'Tru' or false? Morse is so good as Capote it's hard to tell

October 04, 1990|By J. Wynn Rousuck

In 1977 Truman Capote was attempting to give a speech at Towson State University when, due to the effects of alcohol or drugs or both, he had to be escorted from the stage. But now he's back in glory at the Mechanic Theatre in Jay Presson Allen's "Tru," which opened last night.

Well, not exactly. Sticklers for detail might point out that Capote died in 1984 and is being portrayed in this one-man show by Robert Morse.

But the man on stage seems much closer to the author of "Breakfast at Tiffany's" and "In Cold Blood" than to the actor best known for "How to Succeed in Business Without Really Trying."

It's not just the makeup, extraordinary though that is. Nor is it the characteristic Capote apparel: the wide-brimmed hat, round horn-rimmed glasses and floppy cardigan. Mr. Morse's portrayal goes deeper than even the famous Capote voice, which he's got down pat -- part lisp, part drawl, part rasp, with an occasional syllable wafting into the stratosphere.

The depth of Mr. Morse's performance, directed by the playwright, can be measured in his eyes, which genuinely seem to be Capote's. They dart and sparkle with a cunning glee that would be the envy of Peck's Bad Boy. When he delivers a bon mot -- Mrs. Allen has said 75 percent of the script is Capote's own words -- Mr. Morse savors the moment with a jaunty little dance step, a victorious thumbs up, and, most of all, a gleam in his eyes.

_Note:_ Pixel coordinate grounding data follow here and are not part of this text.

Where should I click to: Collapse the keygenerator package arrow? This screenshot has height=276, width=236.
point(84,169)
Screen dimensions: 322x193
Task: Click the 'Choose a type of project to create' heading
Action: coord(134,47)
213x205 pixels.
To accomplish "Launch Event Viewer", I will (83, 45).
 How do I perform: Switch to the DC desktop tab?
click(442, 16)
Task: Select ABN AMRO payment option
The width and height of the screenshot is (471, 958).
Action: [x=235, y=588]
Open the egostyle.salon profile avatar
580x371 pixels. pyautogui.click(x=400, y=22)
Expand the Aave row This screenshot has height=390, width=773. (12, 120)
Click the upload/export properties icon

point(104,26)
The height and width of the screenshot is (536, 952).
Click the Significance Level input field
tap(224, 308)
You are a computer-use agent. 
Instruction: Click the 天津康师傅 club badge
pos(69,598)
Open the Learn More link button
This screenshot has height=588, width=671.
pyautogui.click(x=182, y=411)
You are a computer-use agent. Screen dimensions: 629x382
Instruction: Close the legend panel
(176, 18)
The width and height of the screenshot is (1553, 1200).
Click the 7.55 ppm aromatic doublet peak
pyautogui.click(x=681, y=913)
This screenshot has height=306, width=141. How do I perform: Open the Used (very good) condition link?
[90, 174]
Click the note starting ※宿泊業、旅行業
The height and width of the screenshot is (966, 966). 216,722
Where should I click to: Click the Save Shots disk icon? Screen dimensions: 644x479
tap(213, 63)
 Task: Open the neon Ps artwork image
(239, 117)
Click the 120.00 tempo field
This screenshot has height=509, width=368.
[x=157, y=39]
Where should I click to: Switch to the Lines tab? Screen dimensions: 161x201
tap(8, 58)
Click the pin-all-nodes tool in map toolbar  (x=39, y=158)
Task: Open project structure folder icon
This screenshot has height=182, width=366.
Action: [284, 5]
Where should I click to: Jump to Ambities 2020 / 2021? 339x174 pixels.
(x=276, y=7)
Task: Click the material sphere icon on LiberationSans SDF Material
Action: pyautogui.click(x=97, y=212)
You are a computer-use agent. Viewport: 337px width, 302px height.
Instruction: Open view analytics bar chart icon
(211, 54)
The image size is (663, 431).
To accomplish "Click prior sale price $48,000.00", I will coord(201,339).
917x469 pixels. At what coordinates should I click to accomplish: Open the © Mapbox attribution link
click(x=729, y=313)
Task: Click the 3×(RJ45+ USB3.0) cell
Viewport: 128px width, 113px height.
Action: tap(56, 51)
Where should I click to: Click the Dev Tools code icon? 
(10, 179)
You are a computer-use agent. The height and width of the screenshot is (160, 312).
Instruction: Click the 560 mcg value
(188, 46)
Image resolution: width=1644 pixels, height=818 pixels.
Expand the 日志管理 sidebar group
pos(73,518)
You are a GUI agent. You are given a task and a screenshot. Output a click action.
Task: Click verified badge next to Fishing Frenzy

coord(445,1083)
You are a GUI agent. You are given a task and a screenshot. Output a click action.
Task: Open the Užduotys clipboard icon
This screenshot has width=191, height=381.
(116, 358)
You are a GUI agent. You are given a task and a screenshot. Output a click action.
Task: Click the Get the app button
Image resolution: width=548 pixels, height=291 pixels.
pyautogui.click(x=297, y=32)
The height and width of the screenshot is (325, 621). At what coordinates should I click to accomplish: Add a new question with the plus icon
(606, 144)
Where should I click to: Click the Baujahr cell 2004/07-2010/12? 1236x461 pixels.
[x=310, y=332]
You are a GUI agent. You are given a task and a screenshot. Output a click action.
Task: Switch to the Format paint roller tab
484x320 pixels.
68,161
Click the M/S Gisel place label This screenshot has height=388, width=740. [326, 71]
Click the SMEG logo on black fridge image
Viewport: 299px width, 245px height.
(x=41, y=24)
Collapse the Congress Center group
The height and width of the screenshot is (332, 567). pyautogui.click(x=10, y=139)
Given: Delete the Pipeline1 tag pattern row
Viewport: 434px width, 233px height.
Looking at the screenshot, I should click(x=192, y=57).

Actually, in most of the play, Capote is bolstering his nerve. It's the week before Christmas 1975, shortly after Esquire published the first excerpts of "Answered Prayers," Capote's dissection of high society, which he thought would be his masterwork. For two decades he played court jester to American royalty. But when, like one of Shakespeare's fools, he dared to reveal the truth, society shunned him.

Unlike many one-man shows, which tend to be anthologies of reminiscences structured in flashbacks, each act of "Tru" takes place in real time. Instead of looking back from the vantage point of old age, Capote is at a pivotal point in his life. The effect is poignant. He thinks his society ladies will forgive him; we know they never did.

As the play progresses, Capote becomes increasingly depressed, but he rallies his pride. There's palpable tension between him and the liquor bottle when he's fighting the temptation to take a drink, but he doesn't give in. It's two years before he was led off the stage at Towson State. Capote may be battling a few inner demons here, but there's no sense of self-pity in Mr. Morse's touching characterization; the bittersweet edge comes from our awareness of the future.

In addition to Kevin Haney's makeup design and Sarah Edwards' costumes, the Capote spirit is evoked by David Mitchell's rendition of his United Nations Plaza apartment. In the script, Capote describes himself as "the decorator's despair," and the set is a melange of plaster cat figurines, Victoriana and a breathtaking view of the East River. It's as outre as Capote's personality.

When Mr. Morse comes out for the final curtain call, he has pulled off his balding gray wig to reveal his own boyish thatch of hair. Taking a bow, he tears off a false jowl and removes the cap concealing the gap between his front teeth. Only then does Truman Capote fully give way to the actor we recognize as Robert Morse. To borrow a phrase that crops up repeatedly in the first act, "Tru" is a true tribute to an "absent friend."